[Stored data]
----------

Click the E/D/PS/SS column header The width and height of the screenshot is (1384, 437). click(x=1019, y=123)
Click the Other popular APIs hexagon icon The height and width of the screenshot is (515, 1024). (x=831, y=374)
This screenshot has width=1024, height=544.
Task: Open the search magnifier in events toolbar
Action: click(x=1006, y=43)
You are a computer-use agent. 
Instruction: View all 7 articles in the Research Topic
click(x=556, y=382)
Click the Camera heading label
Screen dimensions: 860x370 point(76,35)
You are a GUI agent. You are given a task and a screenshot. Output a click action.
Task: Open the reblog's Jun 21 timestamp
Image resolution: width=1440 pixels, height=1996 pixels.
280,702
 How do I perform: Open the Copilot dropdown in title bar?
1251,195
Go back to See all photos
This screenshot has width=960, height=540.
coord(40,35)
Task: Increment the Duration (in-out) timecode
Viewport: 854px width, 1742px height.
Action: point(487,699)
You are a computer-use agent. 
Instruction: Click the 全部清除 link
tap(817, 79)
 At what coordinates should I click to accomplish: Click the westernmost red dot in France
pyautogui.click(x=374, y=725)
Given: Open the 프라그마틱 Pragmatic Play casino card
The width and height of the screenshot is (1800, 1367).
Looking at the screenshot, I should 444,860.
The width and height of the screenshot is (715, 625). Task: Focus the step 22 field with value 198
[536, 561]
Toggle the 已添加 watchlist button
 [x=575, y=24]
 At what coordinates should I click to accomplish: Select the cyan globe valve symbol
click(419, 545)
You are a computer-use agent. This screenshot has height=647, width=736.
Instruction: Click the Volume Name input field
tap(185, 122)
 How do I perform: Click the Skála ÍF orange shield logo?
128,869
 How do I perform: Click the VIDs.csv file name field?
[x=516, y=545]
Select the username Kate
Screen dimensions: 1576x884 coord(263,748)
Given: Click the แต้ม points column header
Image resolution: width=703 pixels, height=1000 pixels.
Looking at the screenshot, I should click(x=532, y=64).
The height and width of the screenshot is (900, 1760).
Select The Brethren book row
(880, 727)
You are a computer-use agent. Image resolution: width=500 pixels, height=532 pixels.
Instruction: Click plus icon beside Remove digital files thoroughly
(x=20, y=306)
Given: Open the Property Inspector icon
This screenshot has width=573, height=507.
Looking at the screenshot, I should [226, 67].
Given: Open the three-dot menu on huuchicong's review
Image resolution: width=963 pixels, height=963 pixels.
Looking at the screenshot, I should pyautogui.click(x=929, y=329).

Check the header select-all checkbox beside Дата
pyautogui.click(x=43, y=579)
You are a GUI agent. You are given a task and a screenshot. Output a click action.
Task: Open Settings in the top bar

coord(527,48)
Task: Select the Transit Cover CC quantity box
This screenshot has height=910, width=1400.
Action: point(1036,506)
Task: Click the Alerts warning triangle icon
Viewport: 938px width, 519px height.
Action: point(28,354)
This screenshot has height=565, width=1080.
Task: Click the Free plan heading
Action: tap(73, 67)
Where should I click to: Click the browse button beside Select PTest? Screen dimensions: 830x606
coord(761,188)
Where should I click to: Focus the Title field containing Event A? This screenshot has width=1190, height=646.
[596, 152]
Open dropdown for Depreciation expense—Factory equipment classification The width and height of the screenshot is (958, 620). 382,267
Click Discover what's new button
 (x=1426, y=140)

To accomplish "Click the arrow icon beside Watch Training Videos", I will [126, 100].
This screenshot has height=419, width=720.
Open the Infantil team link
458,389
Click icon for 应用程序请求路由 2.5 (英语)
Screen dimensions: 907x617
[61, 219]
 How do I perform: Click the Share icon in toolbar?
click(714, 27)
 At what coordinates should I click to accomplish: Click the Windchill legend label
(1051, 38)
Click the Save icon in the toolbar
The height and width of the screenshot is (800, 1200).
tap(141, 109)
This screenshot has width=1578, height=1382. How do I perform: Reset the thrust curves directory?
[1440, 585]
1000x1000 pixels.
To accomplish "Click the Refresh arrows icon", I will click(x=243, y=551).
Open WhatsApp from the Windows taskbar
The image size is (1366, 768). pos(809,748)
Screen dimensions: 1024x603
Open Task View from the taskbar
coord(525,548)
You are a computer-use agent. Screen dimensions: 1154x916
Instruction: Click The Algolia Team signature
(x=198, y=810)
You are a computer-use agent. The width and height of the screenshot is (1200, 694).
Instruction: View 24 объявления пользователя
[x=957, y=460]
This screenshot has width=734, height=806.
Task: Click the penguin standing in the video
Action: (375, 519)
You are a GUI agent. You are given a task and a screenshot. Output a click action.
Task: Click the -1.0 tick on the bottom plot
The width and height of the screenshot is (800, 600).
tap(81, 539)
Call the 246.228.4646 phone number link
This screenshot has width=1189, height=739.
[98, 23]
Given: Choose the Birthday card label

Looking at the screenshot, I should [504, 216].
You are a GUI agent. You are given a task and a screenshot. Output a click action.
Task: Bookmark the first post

----------

> Task brief
Restate the data above word for word. Leave nothing out.

> Exercise answer
Click the E/D/PS/SS column header The width and height of the screenshot is (1384, 437). click(x=1019, y=123)
Click the Other popular APIs hexagon icon The height and width of the screenshot is (515, 1024). (x=831, y=374)
This screenshot has width=1024, height=544.
Task: Open the search magnifier in events toolbar
Action: click(x=1006, y=43)
You are a computer-use agent. 
Instruction: View all 7 articles in the Research Topic
click(x=556, y=382)
Click the Camera heading label
Screen dimensions: 860x370 point(76,35)
You are a GUI agent. You are given a task and a screenshot. Output a click action.
Task: Open the reblog's Jun 21 timestamp
Image resolution: width=1440 pixels, height=1996 pixels.
280,702
 How do I perform: Open the Copilot dropdown in title bar?
1251,195
Go back to See all photos
This screenshot has width=960, height=540.
coord(40,35)
Task: Increment the Duration (in-out) timecode
Viewport: 854px width, 1742px height.
Action: point(487,699)
You are a computer-use agent. 
Instruction: Click the 全部清除 link
tap(817, 79)
 At what coordinates should I click to accomplish: Click the westernmost red dot in France
pyautogui.click(x=374, y=725)
Given: Open the 프라그마틱 Pragmatic Play casino card
The width and height of the screenshot is (1800, 1367).
Looking at the screenshot, I should 444,860.
The width and height of the screenshot is (715, 625). Task: Focus the step 22 field with value 198
[536, 561]
Toggle the 已添加 watchlist button
 [x=575, y=24]
 At what coordinates should I click to accomplish: Select the cyan globe valve symbol
click(419, 545)
You are a computer-use agent. This screenshot has height=647, width=736.
Instruction: Click the Volume Name input field
tap(185, 122)
 How do I perform: Click the Skála ÍF orange shield logo?
128,869
 How do I perform: Click the VIDs.csv file name field?
[x=516, y=545]
Select the username Kate
Screen dimensions: 1576x884 coord(263,748)
Given: Click the แต้ม points column header
Image resolution: width=703 pixels, height=1000 pixels.
Looking at the screenshot, I should click(x=532, y=64).
The height and width of the screenshot is (900, 1760).
Select The Brethren book row
(880, 727)
You are a computer-use agent. Image resolution: width=500 pixels, height=532 pixels.
Instruction: Click plus icon beside Remove digital files thoroughly
(x=20, y=306)
Given: Open the Property Inspector icon
This screenshot has width=573, height=507.
Looking at the screenshot, I should [226, 67].
Given: Open the three-dot menu on huuchicong's review
Image resolution: width=963 pixels, height=963 pixels.
Looking at the screenshot, I should pyautogui.click(x=929, y=329).

Check the header select-all checkbox beside Дата
pyautogui.click(x=43, y=579)
You are a GUI agent. You are given a task and a screenshot. Output a click action.
Task: Open Settings in the top bar

coord(527,48)
Task: Select the Transit Cover CC quantity box
This screenshot has height=910, width=1400.
Action: point(1036,506)
Task: Click the Alerts warning triangle icon
Viewport: 938px width, 519px height.
Action: point(28,354)
This screenshot has height=565, width=1080.
Task: Click the Free plan heading
Action: tap(73, 67)
Where should I click to: Click the browse button beside Select PTest? Screen dimensions: 830x606
coord(761,188)
Where should I click to: Focus the Title field containing Event A? This screenshot has width=1190, height=646.
[596, 152]
Open dropdown for Depreciation expense—Factory equipment classification The width and height of the screenshot is (958, 620). 382,267
Click Discover what's new button
 (x=1426, y=140)

To accomplish "Click the arrow icon beside Watch Training Videos", I will [126, 100].
This screenshot has height=419, width=720.
Open the Infantil team link
458,389
Click icon for 应用程序请求路由 2.5 (英语)
Screen dimensions: 907x617
[61, 219]
 How do I perform: Click the Share icon in toolbar?
click(714, 27)
 At what coordinates should I click to accomplish: Click the Windchill legend label
(1051, 38)
Click the Save icon in the toolbar
The height and width of the screenshot is (800, 1200).
tap(141, 109)
This screenshot has width=1578, height=1382. How do I perform: Reset the thrust curves directory?
[1440, 585]
1000x1000 pixels.
To accomplish "Click the Refresh arrows icon", I will click(x=243, y=551).
Open WhatsApp from the Windows taskbar
The image size is (1366, 768). pos(809,748)
Screen dimensions: 1024x603
Open Task View from the taskbar
coord(525,548)
You are a computer-use agent. Screen dimensions: 1154x916
Instruction: Click The Algolia Team signature
(x=198, y=810)
You are a computer-use agent. The width and height of the screenshot is (1200, 694).
Instruction: View 24 объявления пользователя
[x=957, y=460]
This screenshot has width=734, height=806.
Task: Click the penguin standing in the video
Action: (375, 519)
You are a GUI agent. You are given a task and a screenshot. Output a click action.
Task: Click the -1.0 tick on the bottom plot
The width and height of the screenshot is (800, 600).
tap(81, 539)
Call the 246.228.4646 phone number link
This screenshot has width=1189, height=739.
[98, 23]
Given: Choose the Birthday card label

Looking at the screenshot, I should [504, 216].
You are a GUI agent. You are given a task and a screenshot. Output a click action.
Task: Bookmark the first post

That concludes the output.